Matching Targets for
Automatic Speech Recognition
Automatic speech recognition usually targets optimum recognition performance on word level. This requires that the decision rule and the training approach should support this target, and be consistent. Nevertheless, in practice these requirements are not met completely, since, upon others,
- the standard decision rule minimizes sentence/segment error, instead of word error,
- the training criterion and the decision rule often are inconsistent,
- the recognition vocabulary is limited and therefore incomplete.
In this presentation, we will investigate, why the standard decision rule, in spite of its sentence/segment-based target, often implicitly also minimizes word error rate.

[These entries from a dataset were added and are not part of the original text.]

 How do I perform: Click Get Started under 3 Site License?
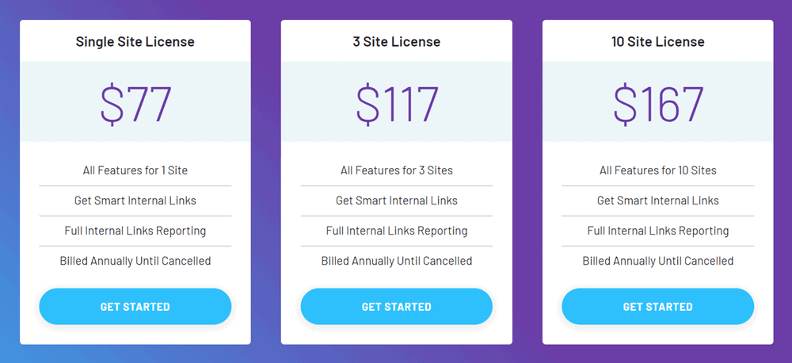point(397,307)

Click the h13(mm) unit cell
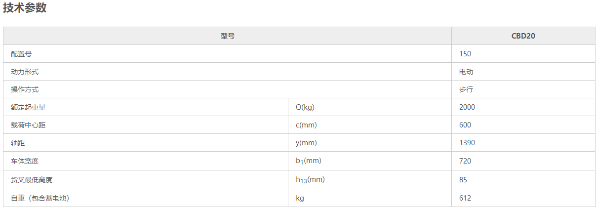[x=370, y=180]
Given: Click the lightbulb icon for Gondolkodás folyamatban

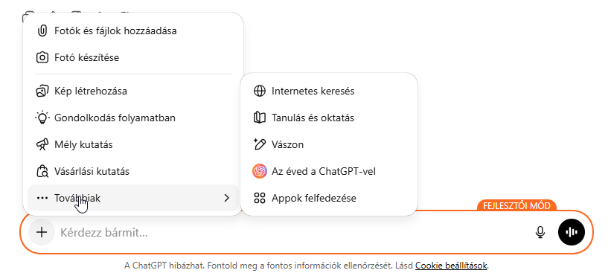Looking at the screenshot, I should (x=42, y=118).
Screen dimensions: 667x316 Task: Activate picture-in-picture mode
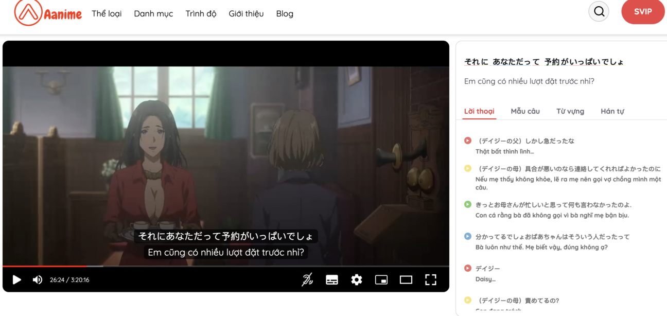coord(381,279)
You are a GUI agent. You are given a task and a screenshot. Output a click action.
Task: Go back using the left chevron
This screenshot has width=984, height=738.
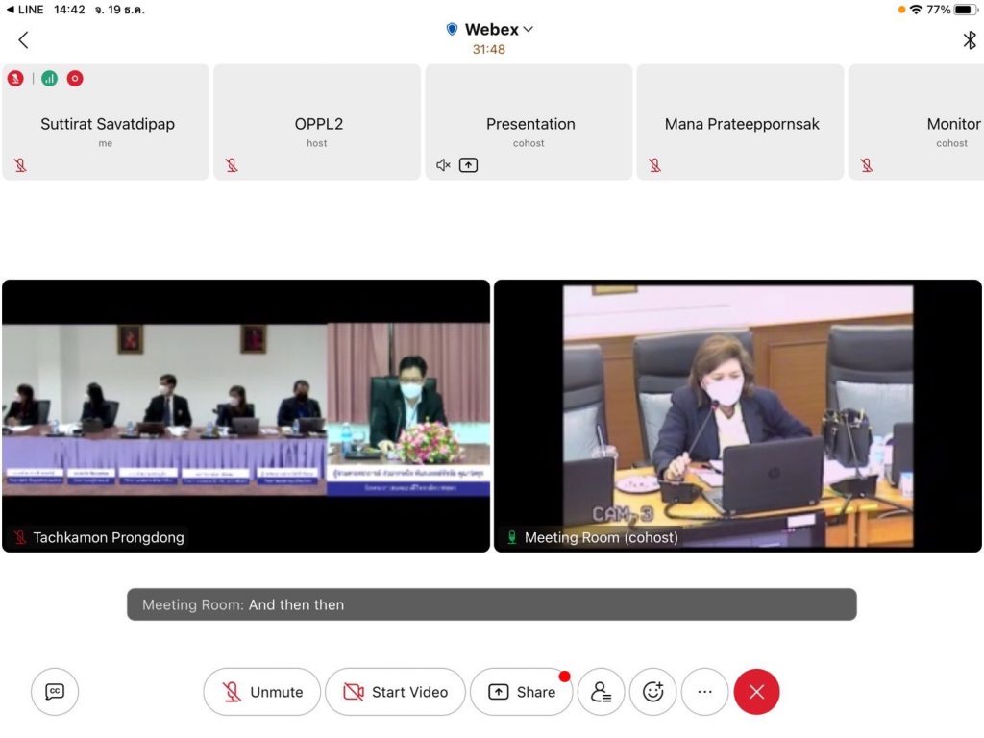point(23,39)
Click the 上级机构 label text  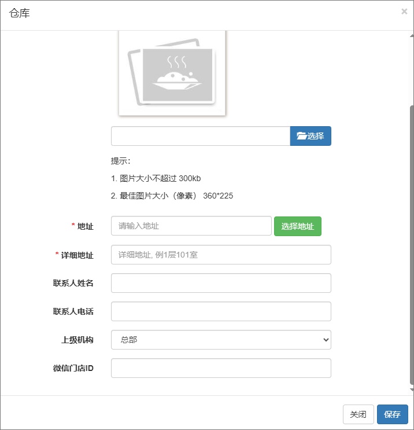tap(77, 340)
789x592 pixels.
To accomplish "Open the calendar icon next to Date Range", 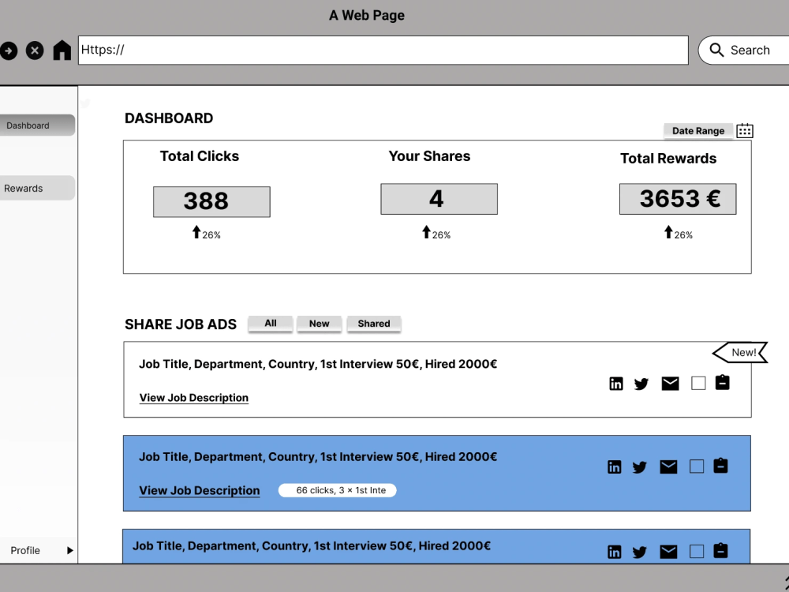I will click(x=744, y=130).
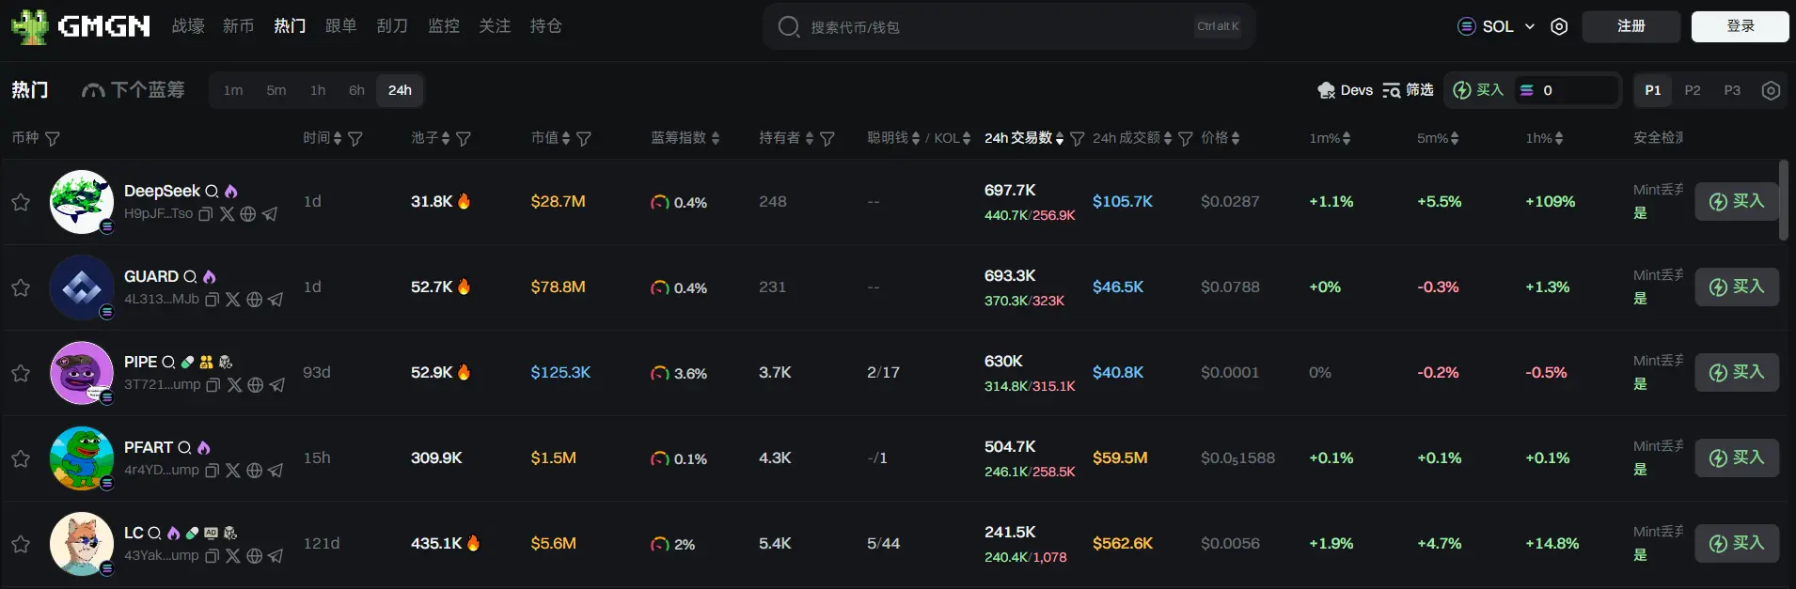Screen dimensions: 1796x589
Task: Open GUARD's X (Twitter) link
Action: point(233,300)
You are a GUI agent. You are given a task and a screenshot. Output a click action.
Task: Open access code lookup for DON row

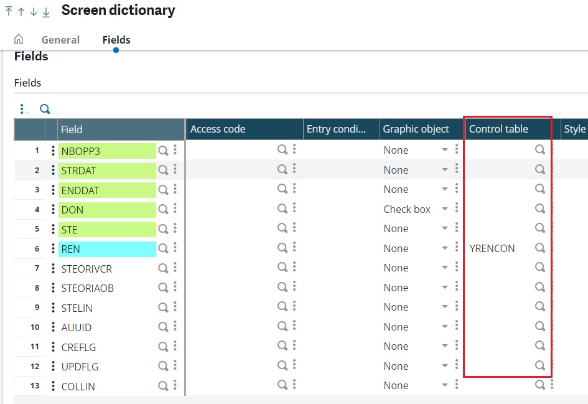(x=282, y=209)
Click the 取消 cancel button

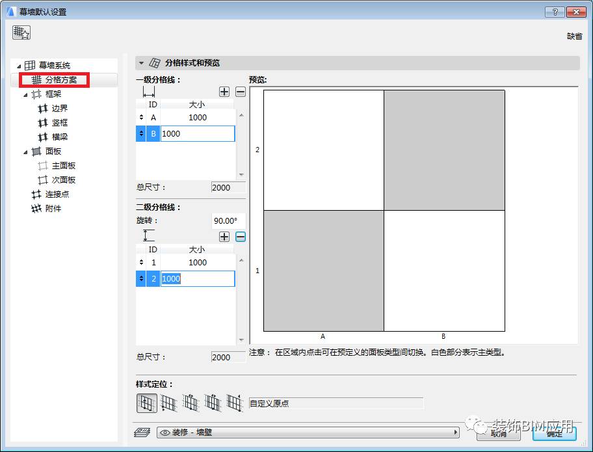[x=498, y=434]
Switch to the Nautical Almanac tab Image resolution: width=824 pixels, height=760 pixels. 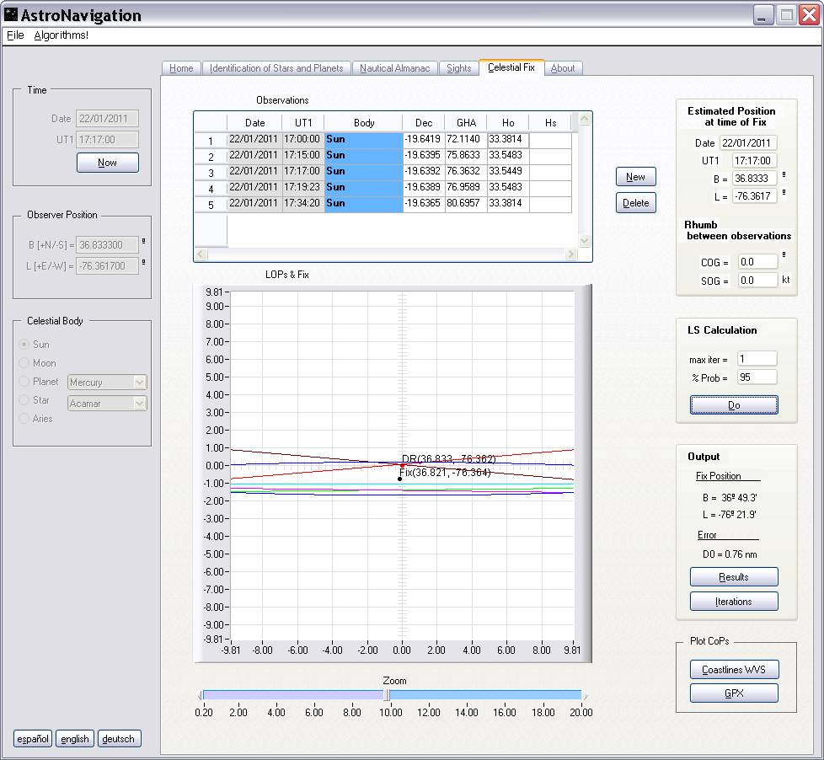[x=394, y=68]
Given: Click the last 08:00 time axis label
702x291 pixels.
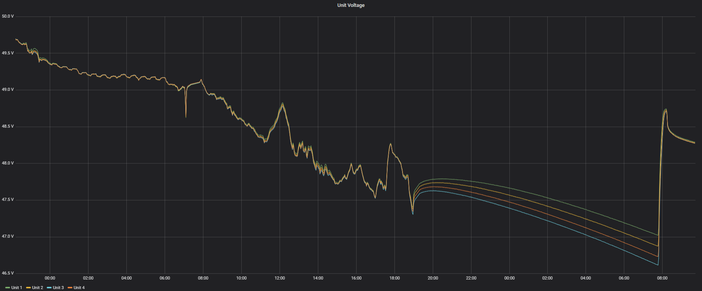Looking at the screenshot, I should tap(662, 278).
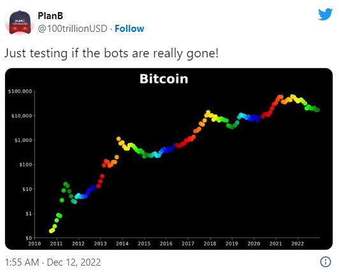Click the 2020 x-axis year label
The height and width of the screenshot is (272, 339).
254,244
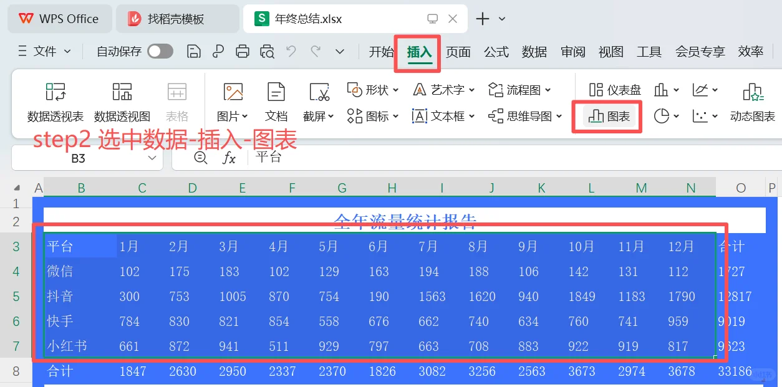This screenshot has height=387, width=782.
Task: Open the 图表 chart insert dialog
Action: point(607,116)
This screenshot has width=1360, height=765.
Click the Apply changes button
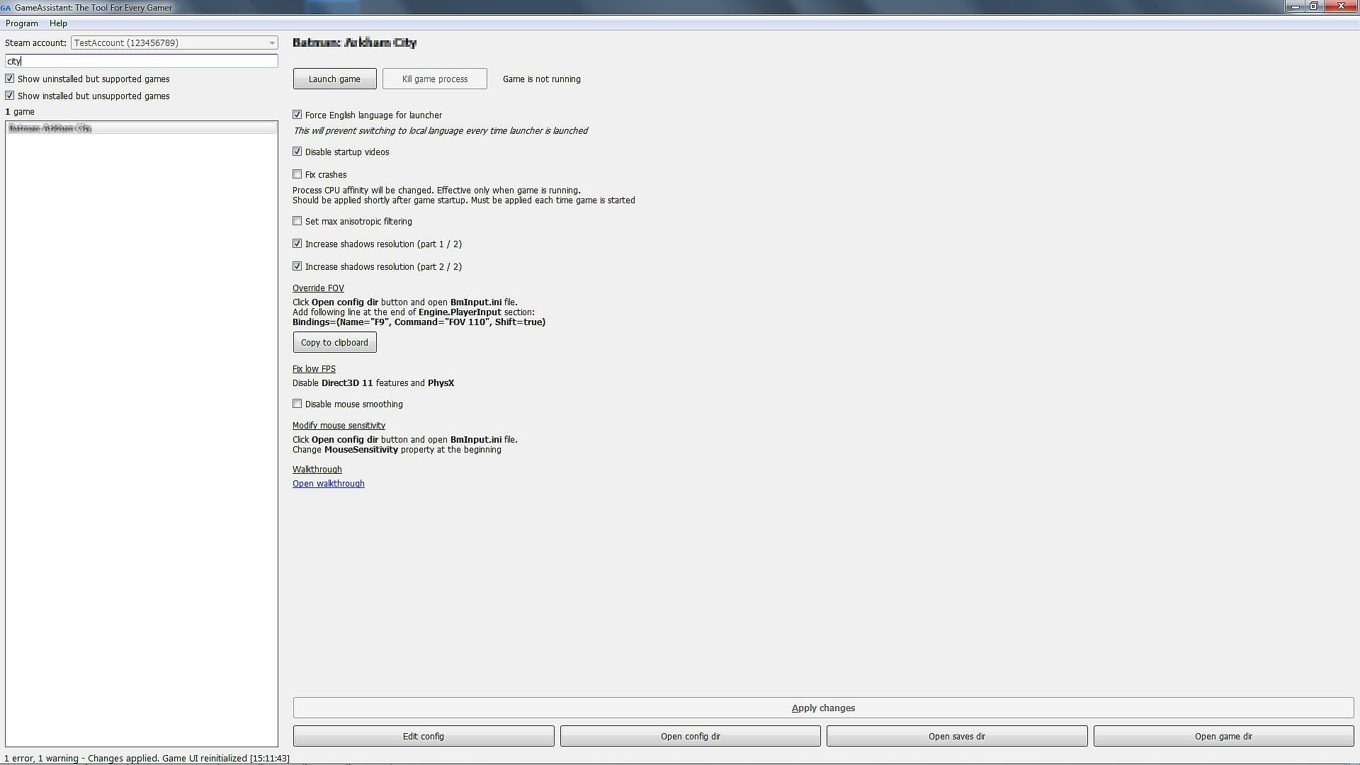point(823,708)
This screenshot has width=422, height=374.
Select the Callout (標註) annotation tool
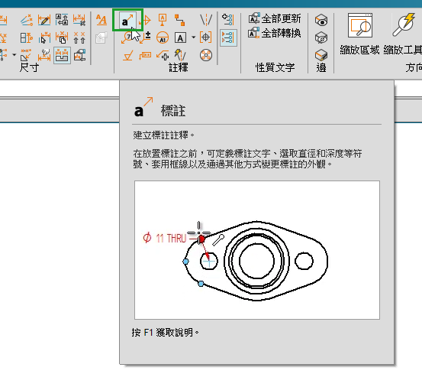coord(127,20)
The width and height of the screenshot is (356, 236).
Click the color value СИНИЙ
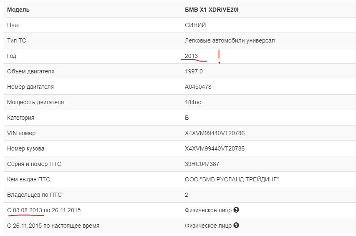coord(195,25)
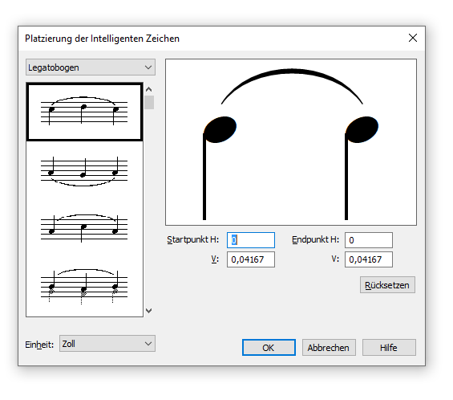453x400 pixels.
Task: Open Hilfe for this dialog
Action: (389, 347)
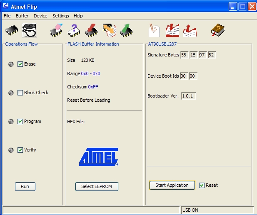The image size is (257, 215).
Task: Click the Load HEX File icon
Action: pos(172,30)

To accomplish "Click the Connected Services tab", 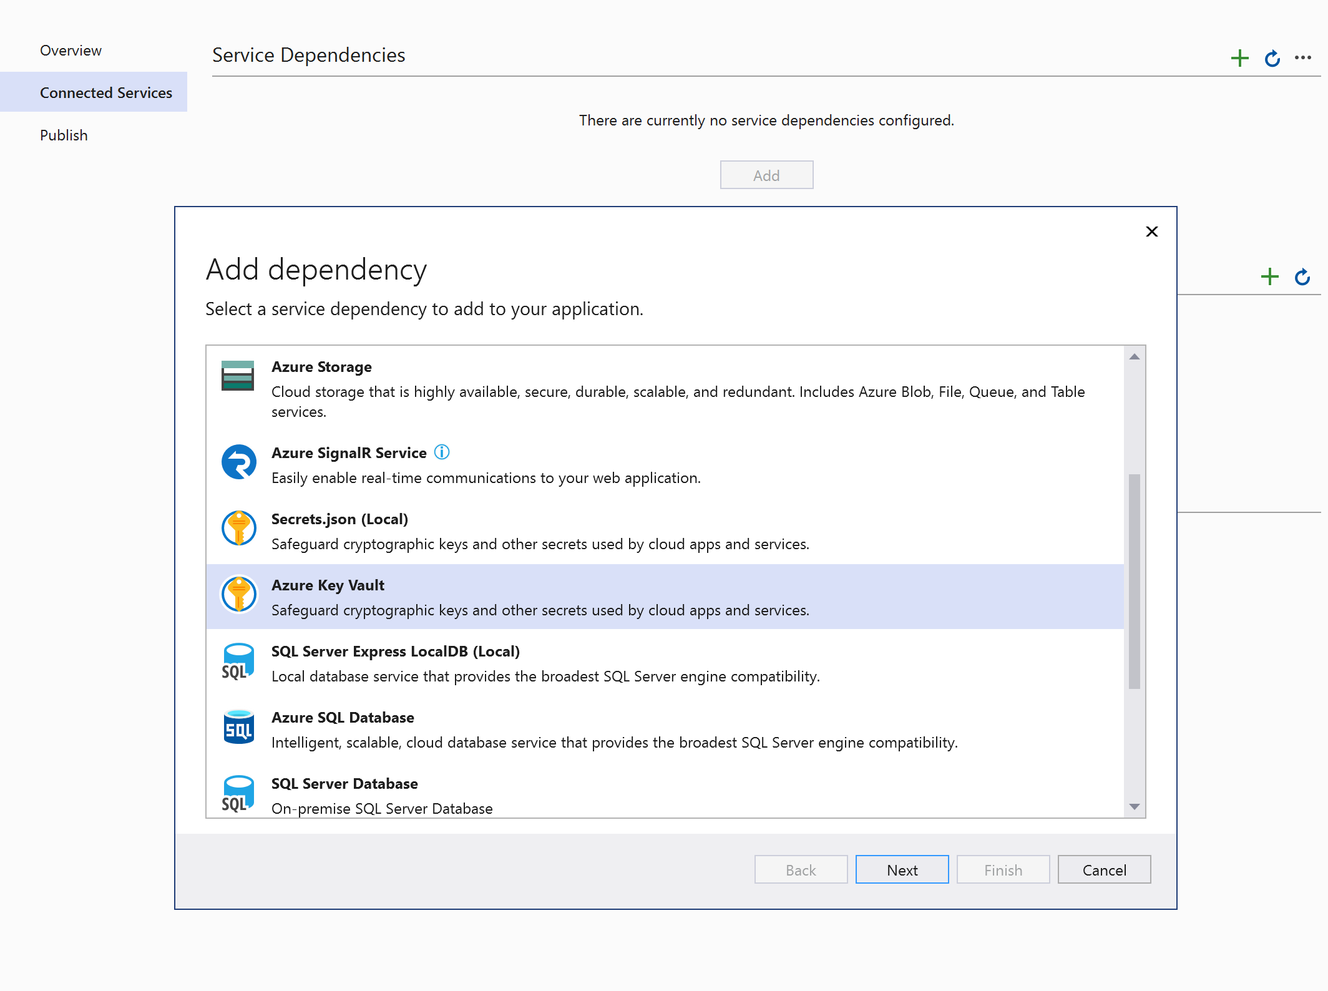I will pos(106,92).
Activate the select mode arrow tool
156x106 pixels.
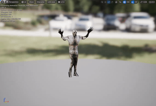pyautogui.click(x=102, y=2)
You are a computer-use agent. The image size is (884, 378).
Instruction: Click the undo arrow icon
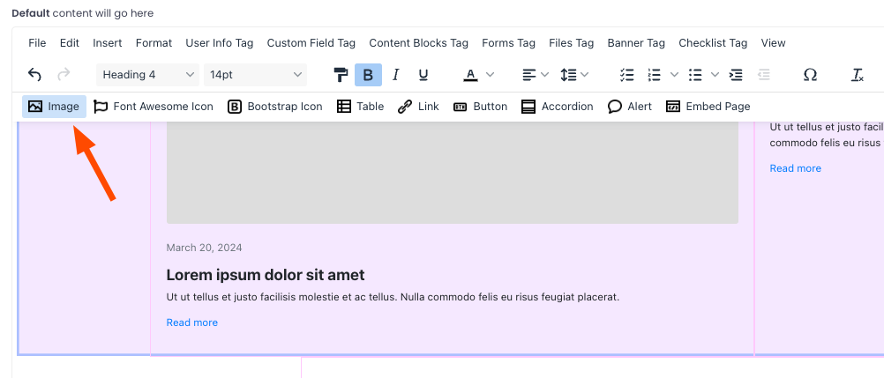34,75
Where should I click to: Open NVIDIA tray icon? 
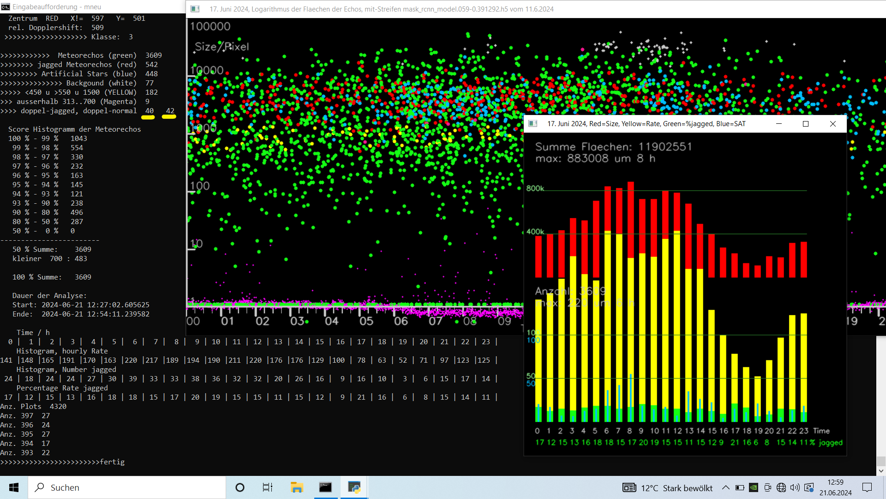coord(754,487)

We will also consider, how the choice of training criterion can support the use of the standard decision rule while retaining the target of minimum word error rate. Finally, we will discuss, how the out-of-vocabulary problem can be solved without blowing up the vocabulary, by incorporating character recognition into a standard word-based recognizer.
Ralf Schlueter studied physics at RWTH Aachen University, Germany, and Edinburgh University, UK. He received the Diplom degree with honors in physics in 1995 and the Dr.rer.nat. degree with honors in computer science in 2000, from RWTH Aachen University. From November 1995 to April 1996, Ralf Schlueter was with the Institute for Theoretical Physics B at RWTH Aachen, where he worked on statistical physics and stochastic simulation techniques. Since May 1996, Ralf Schlueter has been with the Computer Science Department at RWTH Aachen University, where he currently is senior researcher and leads the automatic speech recognition group at the Human Language Technology and Pattern Recognition institute. His research interests cover speech recognition, discriminative training, decision theory, stochastic modeling, and signal analysis.